WHAT IS NEEDED:
Repeat the whole listing word for word, skipping pictures.

RECORDS section start

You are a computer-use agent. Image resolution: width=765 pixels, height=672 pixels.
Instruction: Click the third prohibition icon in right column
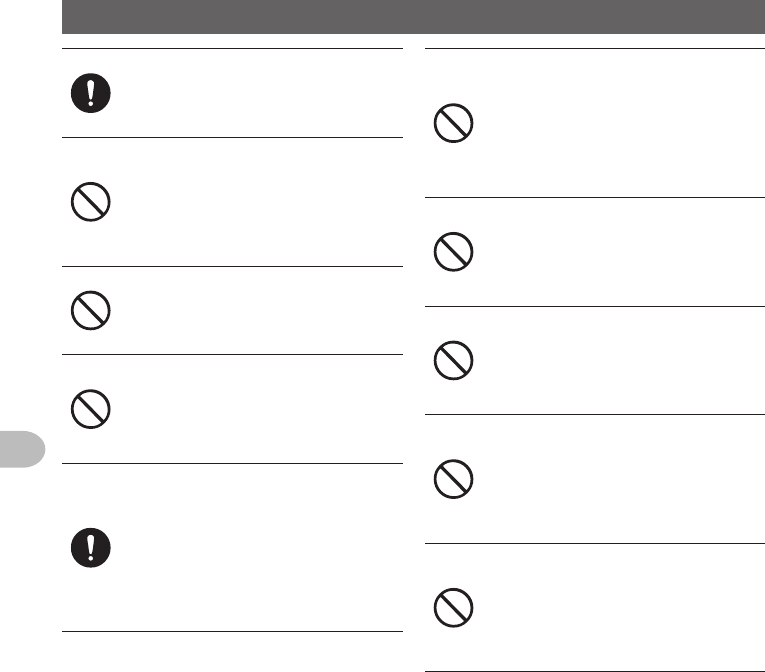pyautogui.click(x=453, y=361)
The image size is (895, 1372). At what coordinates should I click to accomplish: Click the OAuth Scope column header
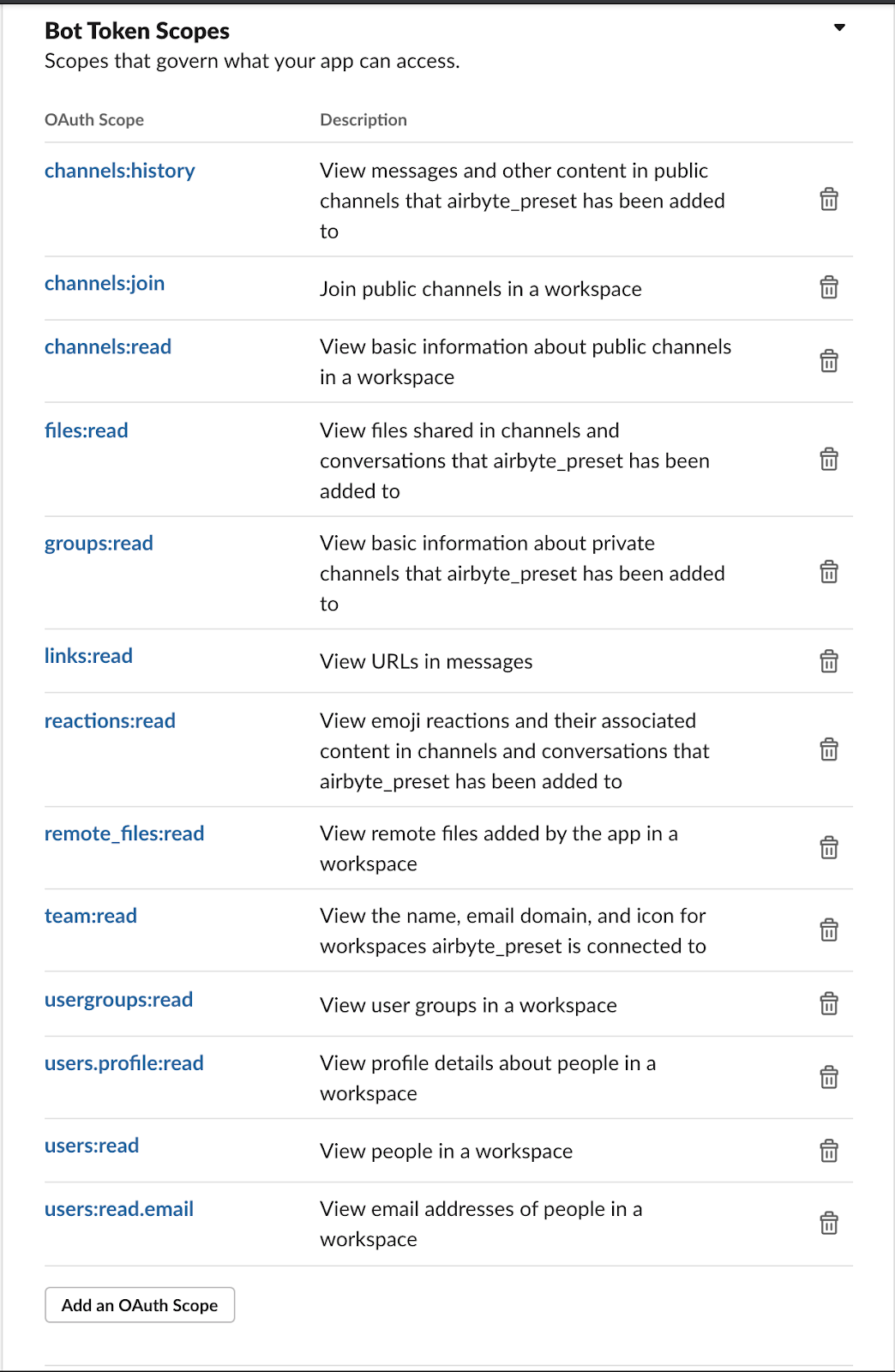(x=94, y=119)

RECORDS section end

FINAL ANSWER:
You are a computer-use agent. Image resolution: width=765 pixels, height=672 pixels.
Instruction: Click the third prohibition icon in right column
pyautogui.click(x=453, y=361)
The image size is (895, 1372). At what coordinates should I click to accomplish: Click the OAuth Scope column header
(x=94, y=119)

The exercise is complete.